I was pumped about getting on here and smarting off to Arrow3 and short stop, among others, about two BIG wins in a row for Jimmie Johnson and how he has gotten himself back into the Chase. But that is not important today. Pray for the families and friends of these people killed. This is truly a tragedy and a big loss for NASCAR no matter who your driver is. But this is a devastating loss for Hendrick Motor Sports, and especially for Rick Hendrick who has lost his dad and a sister already this year. 

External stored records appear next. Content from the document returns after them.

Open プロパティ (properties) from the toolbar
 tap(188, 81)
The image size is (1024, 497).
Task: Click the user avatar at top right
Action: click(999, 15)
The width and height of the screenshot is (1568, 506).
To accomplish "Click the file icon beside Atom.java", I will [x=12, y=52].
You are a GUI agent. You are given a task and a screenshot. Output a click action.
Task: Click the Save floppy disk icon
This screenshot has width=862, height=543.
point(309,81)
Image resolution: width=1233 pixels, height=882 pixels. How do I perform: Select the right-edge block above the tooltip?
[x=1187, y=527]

There will be times for us NASCAR fans to trash talk, but today I just don't feel like it.

KM \o/


Racing was the common thread

By BINYAMIN APPELBAUM, SAM HODGES and RONNIE GLASSBERG

The Charlotte Observer

Those who died Sunday were linked to each other by blood, by business and most of all by racing. All but four were employed by Hendrick Motorsports, the Concord-based company that is among the most succesful in stock car racing. The others were closely tied to the company.

The company's founder and CEO, Rick Hendrick, who was not on the plane Sunday. He was not ready to speak with the public about the deaths by Sunday night.

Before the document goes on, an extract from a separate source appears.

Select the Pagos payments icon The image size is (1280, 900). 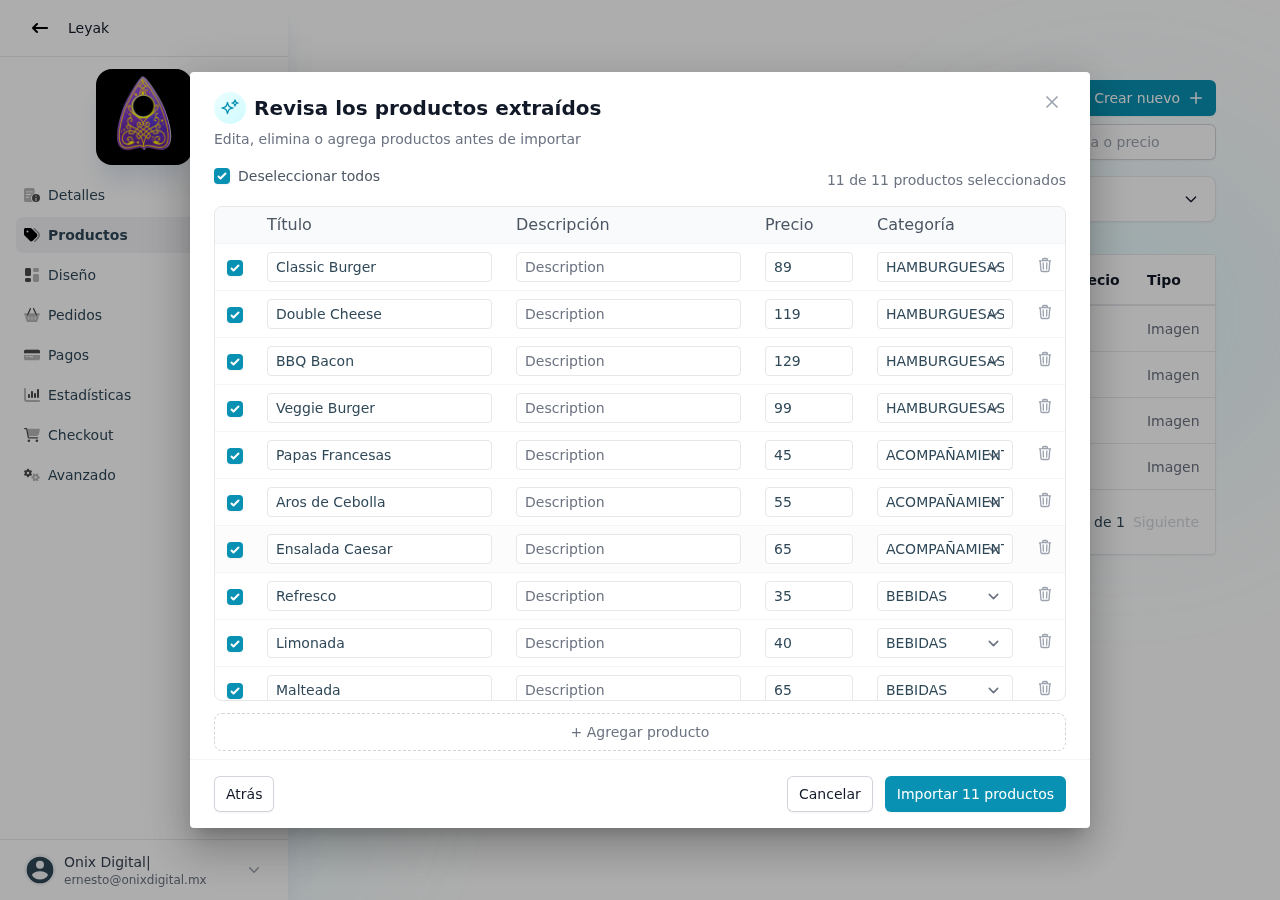click(x=31, y=355)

John Hendrick, Kimberly Hendrick, Jennifer Hendrick

John Lewis Hendrick was born in 1951 in tiny Palmer Springs, Va., one year behind his older brother Rick.

The town sits about a hundred miles east of the crash site where Hendrick died Sunday with his twin 22-year-old daughters, Kimberly Hendrick and Jennifer Hendrick.

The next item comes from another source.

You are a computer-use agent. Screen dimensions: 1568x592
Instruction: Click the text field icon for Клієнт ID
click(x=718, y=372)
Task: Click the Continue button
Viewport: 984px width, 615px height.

John and Rick grew up on a farm owned by their father, Papa Joe Hendrick. By the age of 12, John was working as a fieldhand during the summer.

"I knew when I left there that I didn't want to do farming for a living," he recalled in a commemorative book published on the 20th anniversary of Hendrick Motorsports.

In the late 1970s, John had moved to Charlotte and followed his brother into the business of selling automobiles.

John began as a salesman at City Chevrolet. He was fond of telling people that he didn't know the first thing about the way cars worked. But employees said he was good at listening, laid-back and easy to work for.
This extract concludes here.